Adalah Pater Salomon, seorang imam Serikat Sabda Allah yang tubuhnya kurus, wajahnya teduh, matanya tajam tapi lembut. Selain sebagai pengajar di seminari, tapi juga seorang penanam benih iman, kasih, pengertian, dan keberpihakan pada yang lemah. Mereka yang pernah mengenalnya tahu, di balik jubah putihnya, berdenyut hati seorang ayah.
Suatu siang yang tenang di Seminari San Dominggo, seorang anak remaja datang dengan langkah ragu. Ia bukan siswa di sana, melainkan tamu yang membawa satu-satunya harapan dalam kantong plastik lusuh: satu kilogram biji jambu mente dari kampung. Tiba di ruang tamu, ia hampir tak berani duduk. Dipandangi gedung itu dengan cemas dan kagum, takut tapi juga berharap. Wajahnya keringat, matanya mencari-cari seseorang.
Pater Salomon, orang pertama yang menyapanya.
"Cari siapa, anakku?"
"Saya... saya cari kakak. Dia sekolah di sini."
"Kau bawa apa itu?"
"Ini... biji mente. Saya mau jual di pasar Boru. Uangnya buat kakak. Ibu sakit... Ayah baru saja meninggal... panen gagal... uang belum dikirim."
Kalimat itu keluar patah-patah, suaranya lirih, tangannya gemetar. Dia takut ditolak, mungkin karena tahu biji mente itu takkan cukup untuk apa pun.
Pater Salomon tak langsung menjawab. Mempersilakan anak itu duduk. Ia menawarkan air minum.
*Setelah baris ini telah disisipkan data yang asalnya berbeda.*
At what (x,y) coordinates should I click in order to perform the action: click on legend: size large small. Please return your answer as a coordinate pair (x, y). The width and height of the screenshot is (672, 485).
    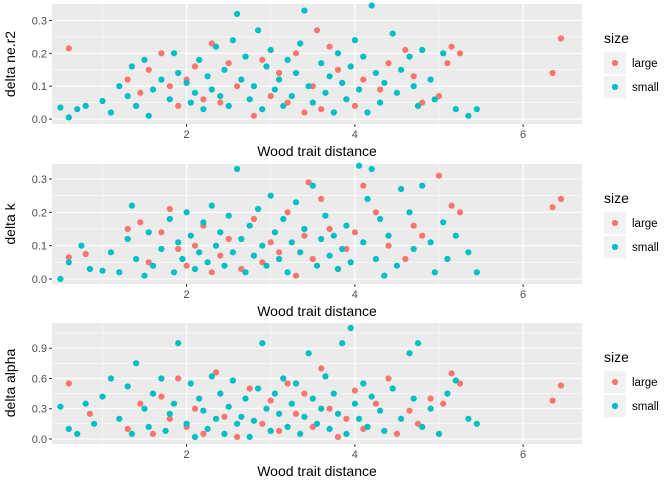
    Looking at the image, I should click on (632, 64).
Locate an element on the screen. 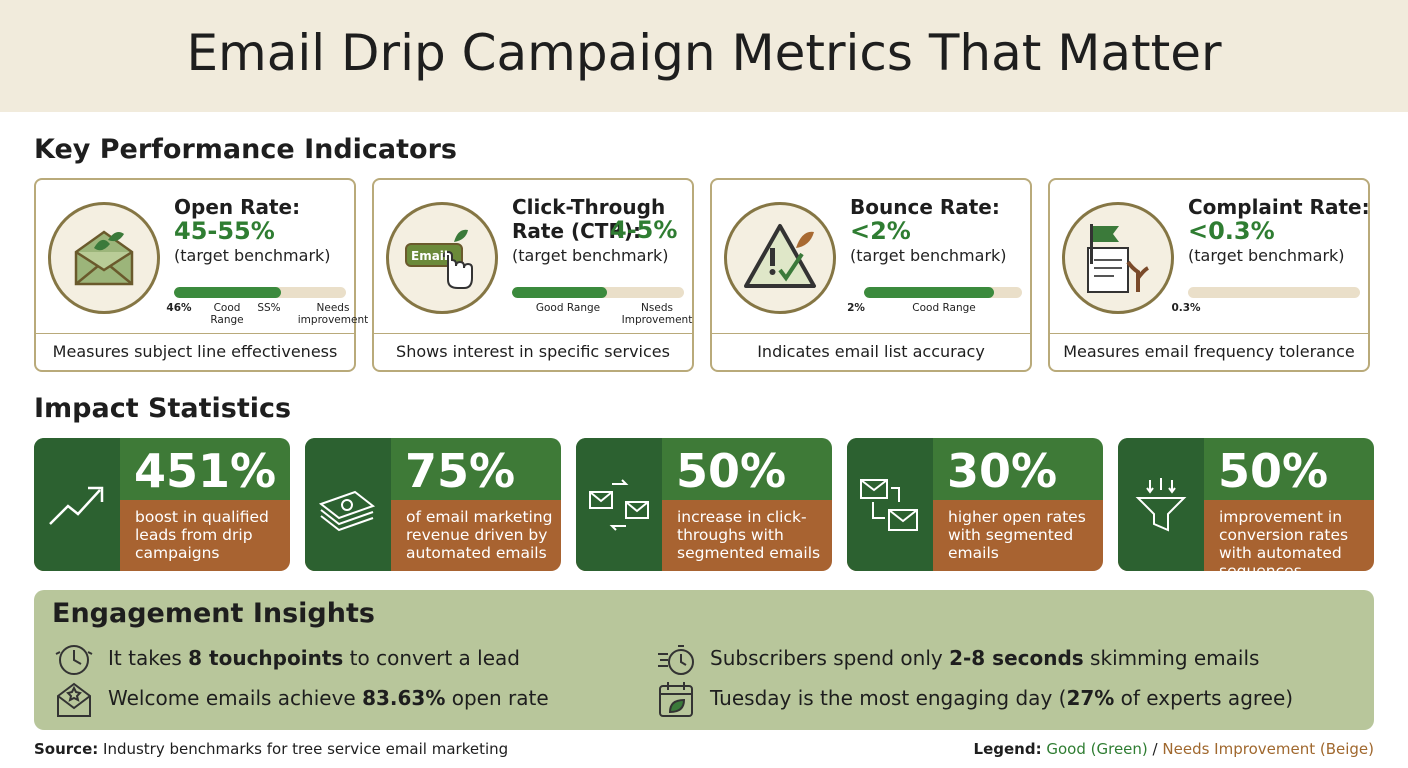 This screenshot has height=768, width=1408. insight-bold: 2-8 seconds is located at coordinates (1016, 658).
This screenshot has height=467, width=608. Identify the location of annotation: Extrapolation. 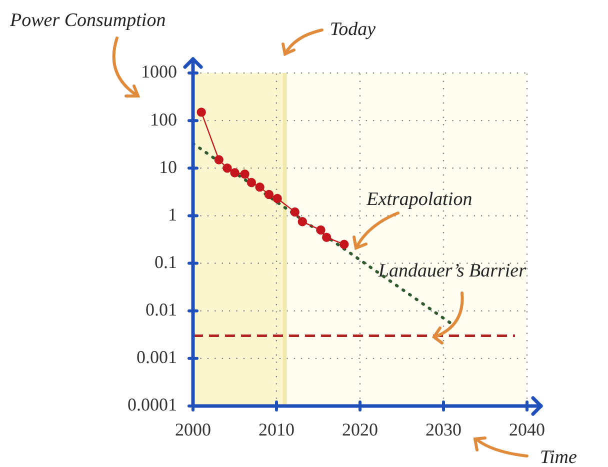
(419, 199).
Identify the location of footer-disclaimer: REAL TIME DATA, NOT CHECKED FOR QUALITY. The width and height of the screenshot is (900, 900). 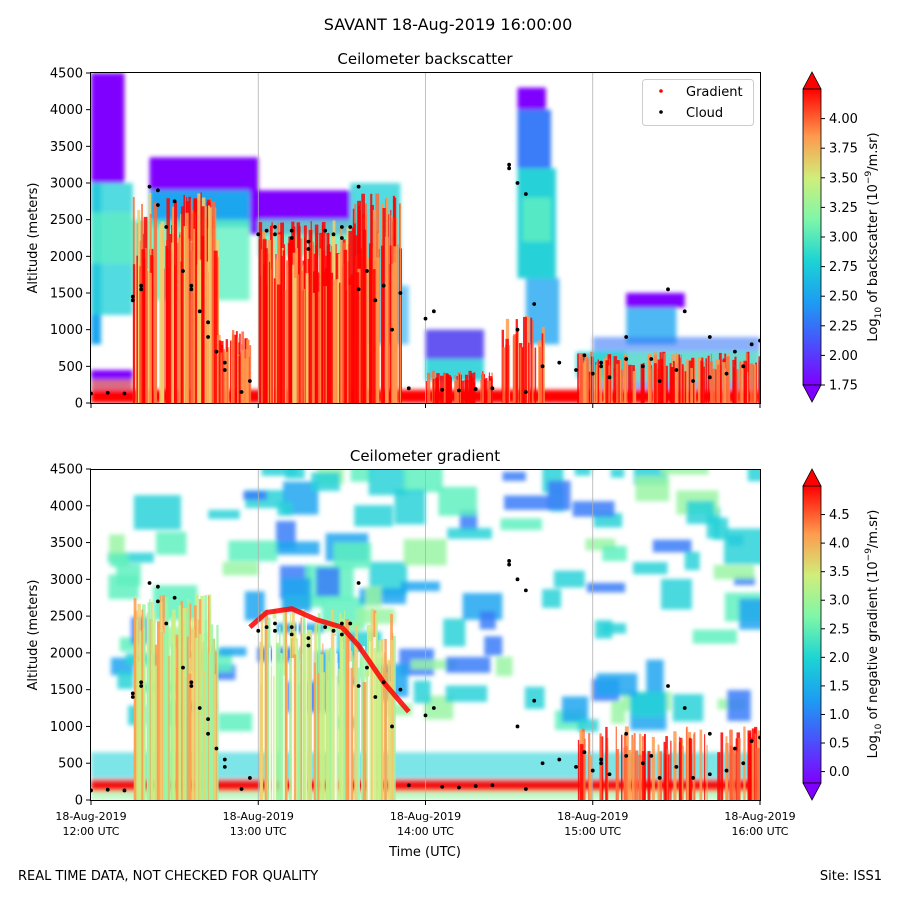
(168, 876).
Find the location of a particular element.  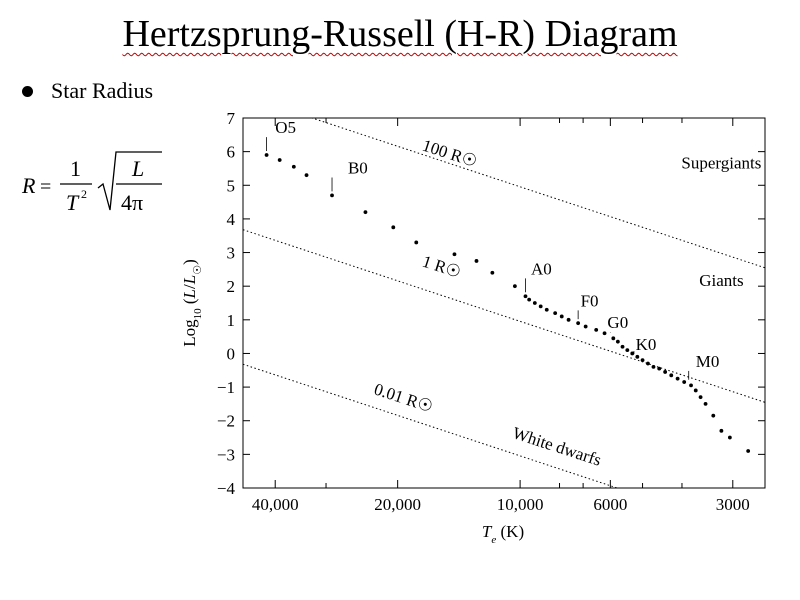

spectral-class-label: B0 is located at coordinates (358, 168).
Ia ajak anak itu bicara, bukan sebagai tamu yang mengganggu kesunyian biara, tetapi sebagai manusia kecil yang sedang berjuang melampaui nasibnya.
Jam istirahat tiba. Seorang seminaris keluar dari kelas. Ia tertegun melihat adiknya berdiri kikuk di sudut bangunan. Wajahnya seketika pias. Pater Salomon yang masih duduk di samping sang adik, mengangkat kantong plastik kecil itu tinggi-tinggi.